==== INFORMATION GIVEN

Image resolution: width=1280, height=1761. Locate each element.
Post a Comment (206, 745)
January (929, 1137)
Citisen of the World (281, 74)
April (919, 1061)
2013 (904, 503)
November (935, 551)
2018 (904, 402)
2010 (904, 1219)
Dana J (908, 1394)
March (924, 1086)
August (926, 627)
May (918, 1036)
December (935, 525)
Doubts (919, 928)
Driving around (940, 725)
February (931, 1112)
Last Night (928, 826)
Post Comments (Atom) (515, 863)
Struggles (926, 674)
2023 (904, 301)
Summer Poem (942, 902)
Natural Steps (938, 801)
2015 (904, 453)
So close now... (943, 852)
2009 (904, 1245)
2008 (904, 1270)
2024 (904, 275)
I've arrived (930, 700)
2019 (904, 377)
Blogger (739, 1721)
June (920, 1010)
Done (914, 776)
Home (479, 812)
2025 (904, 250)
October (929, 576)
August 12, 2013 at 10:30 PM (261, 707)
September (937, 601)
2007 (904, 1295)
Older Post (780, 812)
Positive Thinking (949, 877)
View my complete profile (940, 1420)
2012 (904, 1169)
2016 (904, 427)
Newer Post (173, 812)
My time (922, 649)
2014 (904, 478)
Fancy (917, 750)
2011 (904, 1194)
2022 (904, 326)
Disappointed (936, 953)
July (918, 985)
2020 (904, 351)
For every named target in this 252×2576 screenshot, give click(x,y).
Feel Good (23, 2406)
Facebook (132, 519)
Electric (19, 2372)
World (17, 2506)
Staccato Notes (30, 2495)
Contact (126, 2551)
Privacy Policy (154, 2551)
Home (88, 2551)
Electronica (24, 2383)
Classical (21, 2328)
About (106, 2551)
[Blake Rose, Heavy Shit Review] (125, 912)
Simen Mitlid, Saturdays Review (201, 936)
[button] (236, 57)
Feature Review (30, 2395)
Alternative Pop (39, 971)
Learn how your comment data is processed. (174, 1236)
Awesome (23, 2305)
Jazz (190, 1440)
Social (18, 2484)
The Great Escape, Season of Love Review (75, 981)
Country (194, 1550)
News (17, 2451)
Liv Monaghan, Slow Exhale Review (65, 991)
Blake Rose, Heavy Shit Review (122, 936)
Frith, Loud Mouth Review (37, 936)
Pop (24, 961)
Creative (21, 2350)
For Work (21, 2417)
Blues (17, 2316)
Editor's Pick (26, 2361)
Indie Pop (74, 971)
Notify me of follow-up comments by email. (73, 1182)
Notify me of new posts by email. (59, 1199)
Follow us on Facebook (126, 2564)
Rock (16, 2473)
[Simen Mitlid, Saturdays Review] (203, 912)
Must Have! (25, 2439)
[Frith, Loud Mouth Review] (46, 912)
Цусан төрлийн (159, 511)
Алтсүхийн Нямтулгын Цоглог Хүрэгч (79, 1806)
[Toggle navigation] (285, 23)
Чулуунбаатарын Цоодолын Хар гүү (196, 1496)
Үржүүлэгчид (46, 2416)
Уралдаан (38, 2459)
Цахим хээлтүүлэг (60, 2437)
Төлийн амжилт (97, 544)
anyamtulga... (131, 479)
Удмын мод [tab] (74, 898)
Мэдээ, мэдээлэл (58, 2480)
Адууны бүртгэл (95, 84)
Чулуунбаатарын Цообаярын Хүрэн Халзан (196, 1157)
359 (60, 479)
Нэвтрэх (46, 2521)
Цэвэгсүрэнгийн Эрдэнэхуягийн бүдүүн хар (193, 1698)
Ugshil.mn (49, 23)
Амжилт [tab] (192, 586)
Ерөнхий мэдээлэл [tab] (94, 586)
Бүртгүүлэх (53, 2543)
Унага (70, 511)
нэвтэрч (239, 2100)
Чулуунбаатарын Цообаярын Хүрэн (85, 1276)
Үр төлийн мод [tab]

========

*TASK GOAL*:
With no alteration of any kind, give the data again in full.

*EXERCISE RESPONSE*:
Image resolution: width=1280, height=1761. Locate each element.
Post a Comment (206, 745)
January (929, 1137)
Citisen of the World (281, 74)
April (919, 1061)
2013 (904, 503)
November (935, 551)
2018 (904, 402)
2010 (904, 1219)
Dana J (908, 1394)
March (924, 1086)
August (926, 627)
May (918, 1036)
December (935, 525)
Doubts (919, 928)
Driving around (940, 725)
February (931, 1112)
Last Night (928, 826)
Post Comments (Atom) (515, 863)
Struggles (926, 674)
2023 (904, 301)
Summer Poem (942, 902)
Natural Steps (938, 801)
2015 (904, 453)
So close now... (943, 852)
2009 (904, 1245)
2008 (904, 1270)
2024 (904, 275)
I've arrived (930, 700)
2019 (904, 377)
Blogger (739, 1721)
June (920, 1010)
Done (914, 776)
Home (479, 812)
2025 (904, 250)
October (929, 576)
August 12, 2013 at 10:30 PM (261, 707)
September (937, 601)
2007 (904, 1295)
Older Post (780, 812)
Positive Thinking (949, 877)
View my complete profile (940, 1420)
2012 (904, 1169)
2016 (904, 427)
Newer Post (173, 812)
My time (922, 649)
2014 (904, 478)
Fancy (917, 750)
2011 (904, 1194)
2022 (904, 326)
Disappointed (936, 953)
July (918, 985)
2020 (904, 351)
For every named target in this 252×2576 screenshot, give click(x,y).
Feel Good (23, 2406)
Facebook (132, 519)
Electric (19, 2372)
World (17, 2506)
Staccato Notes (30, 2495)
Contact (126, 2551)
Privacy Policy (154, 2551)
Home (88, 2551)
Electronica (24, 2383)
Classical (21, 2328)
About (106, 2551)
[Blake Rose, Heavy Shit Review] (125, 912)
Simen Mitlid, Saturdays Review (201, 936)
[button] (236, 57)
Feature Review (30, 2395)
Alternative Pop (39, 971)
Learn how your comment data is processed. (174, 1236)
Awesome (23, 2305)
Jazz (190, 1440)
Social (18, 2484)
The Great Escape, Season of Love Review (75, 981)
Country (194, 1550)
News (17, 2451)
Liv Monaghan, Slow Exhale Review (65, 991)
Blake Rose, Heavy Shit Review (122, 936)
Frith, Loud Mouth Review (37, 936)
Pop (24, 961)
Creative (21, 2350)
For Work (21, 2417)
Blues (17, 2316)
Editor's Pick (26, 2361)
Indie Pop (74, 971)
Notify me of follow-up comments by email. (73, 1182)
Notify me of new posts by email. (59, 1199)
Follow us on Facebook (126, 2564)
Rock (16, 2473)
[Simen Mitlid, Saturdays Review] (203, 912)
Must Have! (25, 2439)
[Frith, Loud Mouth Review] (46, 912)
Цусан төрлийн (159, 511)
Алтсүхийн Нямтулгын Цоглог Хүрэгч (79, 1806)
[Toggle navigation] (285, 23)
Чулуунбаатарын Цоодолын Хар гүү (196, 1496)
Үржүүлэгчид (46, 2416)
Уралдаан (38, 2459)
Цахим хээлтүүлэг (60, 2437)
Төлийн амжилт (97, 544)
anyamtulga... (131, 479)
Удмын мод [tab] (74, 898)
Мэдээ, мэдээлэл (58, 2480)
Адууны бүртгэл (95, 84)
Чулуунбаатарын Цообаярын Хүрэн Халзан (196, 1157)
359 (60, 479)
Нэвтрэх (46, 2521)
Цэвэгсүрэнгийн Эрдэнэхуягийн бүдүүн хар (193, 1698)
Ugshil.mn (49, 23)
Амжилт [tab] (192, 586)
Ерөнхий мэдээлэл [tab] (94, 586)
Бүртгүүлэх (53, 2543)
Унага (70, 511)
нэвтэрч (239, 2100)
Чулуунбаатарын Цообаярын Хүрэн (85, 1276)
Үр төлийн мод [tab]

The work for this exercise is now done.